*** Opening Exercise input ***

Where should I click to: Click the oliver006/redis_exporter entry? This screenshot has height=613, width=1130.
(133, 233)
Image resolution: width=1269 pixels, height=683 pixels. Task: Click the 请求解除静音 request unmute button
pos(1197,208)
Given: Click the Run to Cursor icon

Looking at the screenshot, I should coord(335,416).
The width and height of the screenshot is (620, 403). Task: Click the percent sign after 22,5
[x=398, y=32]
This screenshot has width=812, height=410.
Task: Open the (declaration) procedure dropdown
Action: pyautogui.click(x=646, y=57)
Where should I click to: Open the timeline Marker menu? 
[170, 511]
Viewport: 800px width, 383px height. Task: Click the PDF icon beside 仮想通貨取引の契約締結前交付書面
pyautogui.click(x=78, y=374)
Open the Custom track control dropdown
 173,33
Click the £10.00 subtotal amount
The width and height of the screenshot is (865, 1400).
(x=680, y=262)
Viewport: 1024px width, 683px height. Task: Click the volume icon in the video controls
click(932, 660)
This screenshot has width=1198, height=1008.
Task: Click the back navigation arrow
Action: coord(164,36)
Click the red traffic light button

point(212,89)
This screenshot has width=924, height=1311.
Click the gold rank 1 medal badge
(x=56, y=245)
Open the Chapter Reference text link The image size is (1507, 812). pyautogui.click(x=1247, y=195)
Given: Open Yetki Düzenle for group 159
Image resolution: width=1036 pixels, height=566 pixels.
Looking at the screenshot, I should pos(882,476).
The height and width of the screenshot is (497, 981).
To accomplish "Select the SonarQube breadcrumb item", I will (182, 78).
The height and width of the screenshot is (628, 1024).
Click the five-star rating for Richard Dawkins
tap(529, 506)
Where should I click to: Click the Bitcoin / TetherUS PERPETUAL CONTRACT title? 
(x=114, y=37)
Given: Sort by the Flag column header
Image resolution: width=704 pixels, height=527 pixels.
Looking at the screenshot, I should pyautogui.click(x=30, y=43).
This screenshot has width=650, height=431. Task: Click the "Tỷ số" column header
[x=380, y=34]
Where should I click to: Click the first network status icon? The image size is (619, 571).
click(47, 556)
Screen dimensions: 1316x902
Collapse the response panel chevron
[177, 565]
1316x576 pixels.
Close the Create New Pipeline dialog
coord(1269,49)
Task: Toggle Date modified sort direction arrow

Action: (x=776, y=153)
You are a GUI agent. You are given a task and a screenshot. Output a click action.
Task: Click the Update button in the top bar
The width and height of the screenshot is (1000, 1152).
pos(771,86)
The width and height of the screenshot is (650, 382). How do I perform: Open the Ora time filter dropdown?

*** Closing Exercise input ***

*Problem statement*.
Start at the first line and transcribe the data exactly through the last.

*Solution for this task*.
Where should I click to: Click the oliver006/redis_exporter entry? This screenshot has height=613, width=1130.
(133, 233)
Image resolution: width=1269 pixels, height=683 pixels. Task: Click the 请求解除静音 request unmute button
pos(1197,208)
Given: Click the Run to Cursor icon

Looking at the screenshot, I should coord(335,416).
The width and height of the screenshot is (620, 403). Task: Click the percent sign after 22,5
[x=398, y=32]
This screenshot has width=812, height=410.
Task: Open the (declaration) procedure dropdown
Action: pyautogui.click(x=646, y=57)
Where should I click to: Open the timeline Marker menu? 
[170, 511]
Viewport: 800px width, 383px height. Task: Click the PDF icon beside 仮想通貨取引の契約締結前交付書面
pyautogui.click(x=78, y=374)
Open the Custom track control dropdown
 173,33
Click the £10.00 subtotal amount
The width and height of the screenshot is (865, 1400).
(x=680, y=262)
Viewport: 1024px width, 683px height. Task: Click the volume icon in the video controls
click(932, 660)
This screenshot has width=1198, height=1008.
Task: Click the back navigation arrow
Action: coord(164,36)
Click the red traffic light button

point(212,89)
This screenshot has width=924, height=1311.
Click the gold rank 1 medal badge
(x=56, y=245)
Open the Chapter Reference text link The image size is (1507, 812). pyautogui.click(x=1247, y=195)
Given: Open Yetki Düzenle for group 159
Image resolution: width=1036 pixels, height=566 pixels.
Looking at the screenshot, I should pos(882,476).
The height and width of the screenshot is (497, 981).
To accomplish "Select the SonarQube breadcrumb item", I will (182, 78).
The height and width of the screenshot is (628, 1024).
Click the five-star rating for Richard Dawkins
tap(529, 506)
Where should I click to: Click the Bitcoin / TetherUS PERPETUAL CONTRACT title? 
(x=114, y=37)
Given: Sort by the Flag column header
Image resolution: width=704 pixels, height=527 pixels.
Looking at the screenshot, I should pyautogui.click(x=30, y=43).
This screenshot has width=650, height=431. Task: Click the "Tỷ số" column header
[x=380, y=34]
Where should I click to: Click the first network status icon? The image size is (619, 571).
click(47, 556)
Screen dimensions: 1316x902
Collapse the response panel chevron
[177, 565]
1316x576 pixels.
Close the Create New Pipeline dialog
coord(1269,49)
Task: Toggle Date modified sort direction arrow

Action: (x=776, y=153)
You are a GUI agent. You are given a task and a screenshot. Output a click action.
Task: Click the Update button in the top bar
The width and height of the screenshot is (1000, 1152).
pos(771,86)
The width and height of the screenshot is (650, 382). How do I perform: Open the Ora time filter dropdown?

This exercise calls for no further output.